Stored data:
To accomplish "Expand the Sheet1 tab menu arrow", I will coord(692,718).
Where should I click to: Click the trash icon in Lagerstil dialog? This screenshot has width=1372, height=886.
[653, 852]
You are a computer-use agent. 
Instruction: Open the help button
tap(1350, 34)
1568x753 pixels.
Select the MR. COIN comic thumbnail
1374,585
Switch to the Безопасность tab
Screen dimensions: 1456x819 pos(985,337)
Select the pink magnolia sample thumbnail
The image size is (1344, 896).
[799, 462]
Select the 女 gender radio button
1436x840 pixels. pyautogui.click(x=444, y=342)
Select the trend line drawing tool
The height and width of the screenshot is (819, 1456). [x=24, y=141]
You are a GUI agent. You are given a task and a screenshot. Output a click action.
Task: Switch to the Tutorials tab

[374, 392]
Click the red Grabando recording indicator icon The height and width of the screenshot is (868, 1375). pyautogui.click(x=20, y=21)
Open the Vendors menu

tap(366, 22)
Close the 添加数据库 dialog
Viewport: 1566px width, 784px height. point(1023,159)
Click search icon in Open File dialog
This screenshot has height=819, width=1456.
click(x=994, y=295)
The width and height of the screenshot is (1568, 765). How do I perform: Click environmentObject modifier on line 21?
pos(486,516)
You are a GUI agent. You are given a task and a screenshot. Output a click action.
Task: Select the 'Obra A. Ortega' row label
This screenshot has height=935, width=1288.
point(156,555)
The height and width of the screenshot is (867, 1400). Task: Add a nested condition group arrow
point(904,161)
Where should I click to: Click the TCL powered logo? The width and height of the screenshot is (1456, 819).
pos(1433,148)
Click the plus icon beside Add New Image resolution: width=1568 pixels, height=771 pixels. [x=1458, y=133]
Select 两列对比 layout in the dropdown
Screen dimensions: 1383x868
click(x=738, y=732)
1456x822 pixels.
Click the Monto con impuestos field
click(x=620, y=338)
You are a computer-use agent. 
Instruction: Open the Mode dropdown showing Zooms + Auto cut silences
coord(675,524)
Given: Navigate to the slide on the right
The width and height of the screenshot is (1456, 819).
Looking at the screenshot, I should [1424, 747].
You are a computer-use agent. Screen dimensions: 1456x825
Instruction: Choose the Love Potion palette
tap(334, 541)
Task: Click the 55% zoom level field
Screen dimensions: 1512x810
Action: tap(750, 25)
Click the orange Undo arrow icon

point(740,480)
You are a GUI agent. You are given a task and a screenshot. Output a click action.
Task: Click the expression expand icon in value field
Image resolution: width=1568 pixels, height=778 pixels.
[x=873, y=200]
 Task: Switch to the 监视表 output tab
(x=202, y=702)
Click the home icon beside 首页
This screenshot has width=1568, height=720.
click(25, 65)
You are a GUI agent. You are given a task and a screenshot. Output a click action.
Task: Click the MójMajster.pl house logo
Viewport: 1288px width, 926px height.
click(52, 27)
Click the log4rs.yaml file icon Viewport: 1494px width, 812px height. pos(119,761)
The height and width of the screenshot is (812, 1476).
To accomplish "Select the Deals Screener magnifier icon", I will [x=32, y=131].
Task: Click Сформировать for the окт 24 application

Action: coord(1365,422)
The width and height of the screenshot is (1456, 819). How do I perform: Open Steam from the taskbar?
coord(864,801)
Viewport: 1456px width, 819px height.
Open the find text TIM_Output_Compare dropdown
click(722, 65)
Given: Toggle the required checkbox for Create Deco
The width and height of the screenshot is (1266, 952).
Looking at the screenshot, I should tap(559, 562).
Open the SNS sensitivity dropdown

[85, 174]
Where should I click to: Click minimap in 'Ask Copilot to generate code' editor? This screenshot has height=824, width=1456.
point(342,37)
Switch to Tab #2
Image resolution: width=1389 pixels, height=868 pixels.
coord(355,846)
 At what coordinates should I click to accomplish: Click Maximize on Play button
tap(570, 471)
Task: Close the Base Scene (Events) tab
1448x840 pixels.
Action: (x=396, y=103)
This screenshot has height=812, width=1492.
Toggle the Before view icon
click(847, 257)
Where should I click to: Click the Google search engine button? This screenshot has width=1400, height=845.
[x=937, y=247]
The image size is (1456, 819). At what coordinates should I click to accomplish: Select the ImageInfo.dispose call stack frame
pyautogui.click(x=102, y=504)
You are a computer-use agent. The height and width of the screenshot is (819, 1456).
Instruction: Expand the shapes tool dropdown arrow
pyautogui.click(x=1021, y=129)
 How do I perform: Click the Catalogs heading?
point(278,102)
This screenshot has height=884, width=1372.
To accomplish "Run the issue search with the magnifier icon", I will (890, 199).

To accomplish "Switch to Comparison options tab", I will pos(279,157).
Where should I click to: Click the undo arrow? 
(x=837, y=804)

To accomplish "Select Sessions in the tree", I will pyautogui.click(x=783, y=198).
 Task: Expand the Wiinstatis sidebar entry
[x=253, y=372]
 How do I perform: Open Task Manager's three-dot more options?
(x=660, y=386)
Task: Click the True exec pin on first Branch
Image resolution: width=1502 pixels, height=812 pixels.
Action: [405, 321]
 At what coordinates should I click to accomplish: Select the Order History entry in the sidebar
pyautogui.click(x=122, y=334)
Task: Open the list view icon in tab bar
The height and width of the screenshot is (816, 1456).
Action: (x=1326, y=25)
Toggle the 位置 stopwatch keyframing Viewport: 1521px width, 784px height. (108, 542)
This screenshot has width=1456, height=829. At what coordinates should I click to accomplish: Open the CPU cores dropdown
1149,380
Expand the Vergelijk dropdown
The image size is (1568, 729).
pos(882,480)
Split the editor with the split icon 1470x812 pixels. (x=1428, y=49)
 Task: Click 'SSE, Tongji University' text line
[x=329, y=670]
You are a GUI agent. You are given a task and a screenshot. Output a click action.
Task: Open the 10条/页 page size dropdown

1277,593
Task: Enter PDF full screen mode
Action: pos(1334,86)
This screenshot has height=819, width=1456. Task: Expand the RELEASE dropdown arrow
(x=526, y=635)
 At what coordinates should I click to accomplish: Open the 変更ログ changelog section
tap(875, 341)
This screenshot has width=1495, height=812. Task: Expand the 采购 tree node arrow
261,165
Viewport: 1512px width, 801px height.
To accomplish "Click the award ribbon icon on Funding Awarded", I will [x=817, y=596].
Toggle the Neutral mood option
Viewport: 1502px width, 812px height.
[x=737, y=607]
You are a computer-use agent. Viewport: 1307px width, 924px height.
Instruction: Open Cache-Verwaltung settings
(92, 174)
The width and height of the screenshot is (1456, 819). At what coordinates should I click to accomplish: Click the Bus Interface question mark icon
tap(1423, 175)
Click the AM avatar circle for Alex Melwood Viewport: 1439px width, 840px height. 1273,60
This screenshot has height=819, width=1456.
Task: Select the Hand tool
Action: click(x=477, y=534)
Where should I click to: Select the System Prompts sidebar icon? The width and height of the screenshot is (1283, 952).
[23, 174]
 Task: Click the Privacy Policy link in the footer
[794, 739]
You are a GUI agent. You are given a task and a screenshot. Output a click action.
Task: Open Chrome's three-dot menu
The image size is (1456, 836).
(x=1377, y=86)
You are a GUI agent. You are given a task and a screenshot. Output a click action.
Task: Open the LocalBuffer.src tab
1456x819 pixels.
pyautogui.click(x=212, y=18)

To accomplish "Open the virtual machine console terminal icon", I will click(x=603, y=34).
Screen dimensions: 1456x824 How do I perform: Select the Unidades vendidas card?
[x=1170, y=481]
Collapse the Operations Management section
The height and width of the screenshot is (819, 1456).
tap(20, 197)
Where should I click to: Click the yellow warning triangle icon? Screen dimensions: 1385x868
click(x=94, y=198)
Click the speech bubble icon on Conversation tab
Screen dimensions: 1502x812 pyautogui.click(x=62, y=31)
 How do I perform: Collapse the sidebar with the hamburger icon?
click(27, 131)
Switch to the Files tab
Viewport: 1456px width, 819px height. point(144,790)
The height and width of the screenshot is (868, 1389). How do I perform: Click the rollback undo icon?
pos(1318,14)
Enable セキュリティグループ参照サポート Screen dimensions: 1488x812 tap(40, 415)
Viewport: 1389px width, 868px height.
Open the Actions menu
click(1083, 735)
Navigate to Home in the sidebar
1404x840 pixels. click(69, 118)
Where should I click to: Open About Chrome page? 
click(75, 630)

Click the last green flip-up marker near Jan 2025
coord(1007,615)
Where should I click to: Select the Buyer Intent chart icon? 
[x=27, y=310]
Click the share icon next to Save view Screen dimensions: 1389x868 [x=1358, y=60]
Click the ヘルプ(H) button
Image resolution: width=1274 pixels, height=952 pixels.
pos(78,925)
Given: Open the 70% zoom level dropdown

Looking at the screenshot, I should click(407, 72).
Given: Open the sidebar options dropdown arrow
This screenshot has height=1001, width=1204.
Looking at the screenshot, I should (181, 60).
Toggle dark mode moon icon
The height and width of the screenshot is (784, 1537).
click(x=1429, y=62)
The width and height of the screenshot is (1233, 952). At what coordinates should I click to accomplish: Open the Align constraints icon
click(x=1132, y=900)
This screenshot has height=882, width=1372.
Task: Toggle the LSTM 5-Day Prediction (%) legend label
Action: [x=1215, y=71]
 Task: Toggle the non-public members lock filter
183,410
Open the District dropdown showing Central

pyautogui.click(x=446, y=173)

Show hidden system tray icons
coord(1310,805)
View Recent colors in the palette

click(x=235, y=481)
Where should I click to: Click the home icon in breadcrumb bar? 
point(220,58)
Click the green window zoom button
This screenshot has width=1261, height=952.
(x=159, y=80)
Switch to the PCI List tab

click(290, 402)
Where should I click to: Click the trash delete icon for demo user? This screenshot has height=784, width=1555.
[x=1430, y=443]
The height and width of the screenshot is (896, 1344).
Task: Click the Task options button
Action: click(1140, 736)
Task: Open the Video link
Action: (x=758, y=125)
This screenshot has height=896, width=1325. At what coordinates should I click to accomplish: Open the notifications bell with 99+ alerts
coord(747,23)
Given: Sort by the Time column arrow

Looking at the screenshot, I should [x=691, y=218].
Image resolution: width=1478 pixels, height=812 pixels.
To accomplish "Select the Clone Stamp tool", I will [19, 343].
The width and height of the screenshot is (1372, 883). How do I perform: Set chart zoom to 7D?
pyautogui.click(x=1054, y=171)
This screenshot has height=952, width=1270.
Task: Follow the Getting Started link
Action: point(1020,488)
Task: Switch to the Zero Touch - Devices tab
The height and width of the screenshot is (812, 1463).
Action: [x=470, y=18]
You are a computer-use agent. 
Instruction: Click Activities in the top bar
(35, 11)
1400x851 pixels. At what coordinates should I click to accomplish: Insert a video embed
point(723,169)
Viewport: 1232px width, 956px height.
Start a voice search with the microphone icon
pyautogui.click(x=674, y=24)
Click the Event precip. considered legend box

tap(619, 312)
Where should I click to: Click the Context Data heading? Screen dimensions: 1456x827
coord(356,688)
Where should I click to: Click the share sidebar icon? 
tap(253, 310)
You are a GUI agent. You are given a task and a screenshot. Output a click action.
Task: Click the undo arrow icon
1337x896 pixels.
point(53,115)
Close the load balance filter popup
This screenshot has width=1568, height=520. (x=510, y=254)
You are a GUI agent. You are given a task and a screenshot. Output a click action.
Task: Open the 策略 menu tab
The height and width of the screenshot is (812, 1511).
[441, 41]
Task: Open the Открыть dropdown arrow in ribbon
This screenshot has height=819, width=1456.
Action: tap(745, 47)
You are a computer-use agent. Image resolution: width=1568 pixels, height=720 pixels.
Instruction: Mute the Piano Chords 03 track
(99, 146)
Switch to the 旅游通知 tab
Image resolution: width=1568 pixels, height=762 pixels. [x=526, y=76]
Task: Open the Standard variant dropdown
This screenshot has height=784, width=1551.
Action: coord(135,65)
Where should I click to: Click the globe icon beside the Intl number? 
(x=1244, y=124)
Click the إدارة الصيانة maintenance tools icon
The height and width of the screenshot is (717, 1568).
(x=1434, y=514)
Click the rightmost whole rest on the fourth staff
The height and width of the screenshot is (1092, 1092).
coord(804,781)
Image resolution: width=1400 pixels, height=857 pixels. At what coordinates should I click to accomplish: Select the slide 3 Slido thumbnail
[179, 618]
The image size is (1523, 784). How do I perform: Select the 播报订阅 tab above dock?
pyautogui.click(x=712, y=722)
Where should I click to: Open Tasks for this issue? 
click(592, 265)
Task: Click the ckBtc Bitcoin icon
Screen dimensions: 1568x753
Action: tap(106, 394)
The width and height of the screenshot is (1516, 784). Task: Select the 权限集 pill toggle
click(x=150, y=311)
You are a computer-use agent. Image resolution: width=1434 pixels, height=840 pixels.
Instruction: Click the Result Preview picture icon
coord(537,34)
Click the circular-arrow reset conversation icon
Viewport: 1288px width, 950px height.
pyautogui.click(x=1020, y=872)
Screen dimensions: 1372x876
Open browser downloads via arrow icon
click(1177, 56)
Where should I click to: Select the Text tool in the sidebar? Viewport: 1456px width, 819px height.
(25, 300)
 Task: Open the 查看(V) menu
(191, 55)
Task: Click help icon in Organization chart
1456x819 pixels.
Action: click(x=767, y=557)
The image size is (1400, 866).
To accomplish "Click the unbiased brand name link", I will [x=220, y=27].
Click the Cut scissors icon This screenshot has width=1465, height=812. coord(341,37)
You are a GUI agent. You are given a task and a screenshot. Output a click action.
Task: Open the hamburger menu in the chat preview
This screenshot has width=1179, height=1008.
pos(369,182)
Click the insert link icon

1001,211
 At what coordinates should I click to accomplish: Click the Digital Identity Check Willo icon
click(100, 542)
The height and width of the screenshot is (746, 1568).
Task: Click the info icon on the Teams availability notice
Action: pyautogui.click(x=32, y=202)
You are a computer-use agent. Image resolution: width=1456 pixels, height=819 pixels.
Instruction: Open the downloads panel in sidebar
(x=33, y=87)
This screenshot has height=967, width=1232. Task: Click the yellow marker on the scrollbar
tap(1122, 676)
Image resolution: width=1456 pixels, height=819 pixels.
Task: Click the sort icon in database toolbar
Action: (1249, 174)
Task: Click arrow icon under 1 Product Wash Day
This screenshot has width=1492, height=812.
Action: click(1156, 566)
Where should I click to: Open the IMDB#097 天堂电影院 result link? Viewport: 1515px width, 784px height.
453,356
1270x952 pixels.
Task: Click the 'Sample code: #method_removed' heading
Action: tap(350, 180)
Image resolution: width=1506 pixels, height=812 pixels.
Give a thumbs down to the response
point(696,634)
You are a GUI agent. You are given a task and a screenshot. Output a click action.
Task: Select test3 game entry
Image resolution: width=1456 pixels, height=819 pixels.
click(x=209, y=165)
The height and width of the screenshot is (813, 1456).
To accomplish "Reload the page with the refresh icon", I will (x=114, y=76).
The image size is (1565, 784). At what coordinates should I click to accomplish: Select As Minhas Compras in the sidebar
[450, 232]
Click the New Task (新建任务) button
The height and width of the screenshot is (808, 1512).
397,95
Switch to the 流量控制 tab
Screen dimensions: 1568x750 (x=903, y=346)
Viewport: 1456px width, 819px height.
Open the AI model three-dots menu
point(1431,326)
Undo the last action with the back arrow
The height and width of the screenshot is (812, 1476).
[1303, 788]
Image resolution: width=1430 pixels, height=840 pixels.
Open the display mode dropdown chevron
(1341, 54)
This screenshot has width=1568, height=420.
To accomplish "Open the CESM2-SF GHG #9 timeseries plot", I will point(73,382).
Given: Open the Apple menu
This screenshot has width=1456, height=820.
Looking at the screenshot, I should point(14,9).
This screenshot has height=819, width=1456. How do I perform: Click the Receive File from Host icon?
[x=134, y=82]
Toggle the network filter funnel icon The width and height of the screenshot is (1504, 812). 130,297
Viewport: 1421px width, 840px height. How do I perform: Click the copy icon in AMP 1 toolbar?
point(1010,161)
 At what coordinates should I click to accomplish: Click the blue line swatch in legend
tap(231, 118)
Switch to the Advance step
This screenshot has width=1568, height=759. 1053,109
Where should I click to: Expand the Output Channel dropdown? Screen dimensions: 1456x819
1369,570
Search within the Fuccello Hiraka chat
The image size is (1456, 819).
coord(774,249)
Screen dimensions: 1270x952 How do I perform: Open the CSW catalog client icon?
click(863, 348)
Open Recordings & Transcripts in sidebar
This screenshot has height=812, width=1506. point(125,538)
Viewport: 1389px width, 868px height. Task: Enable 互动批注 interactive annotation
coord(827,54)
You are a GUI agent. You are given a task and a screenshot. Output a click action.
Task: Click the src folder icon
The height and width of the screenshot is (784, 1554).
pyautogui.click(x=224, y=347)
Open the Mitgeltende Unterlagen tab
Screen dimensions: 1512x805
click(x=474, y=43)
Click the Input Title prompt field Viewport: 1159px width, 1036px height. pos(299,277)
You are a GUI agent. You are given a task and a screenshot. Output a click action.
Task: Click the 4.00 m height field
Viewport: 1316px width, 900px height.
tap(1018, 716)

--- What you need to do ---
Above are the entries; copy every line among them that contains the word "magnifier".

--- Solved problem ---
To accomplish "Select the Deals Screener magnifier icon", I will [x=32, y=131].
To accomplish "Run the issue search with the magnifier icon", I will (890, 199).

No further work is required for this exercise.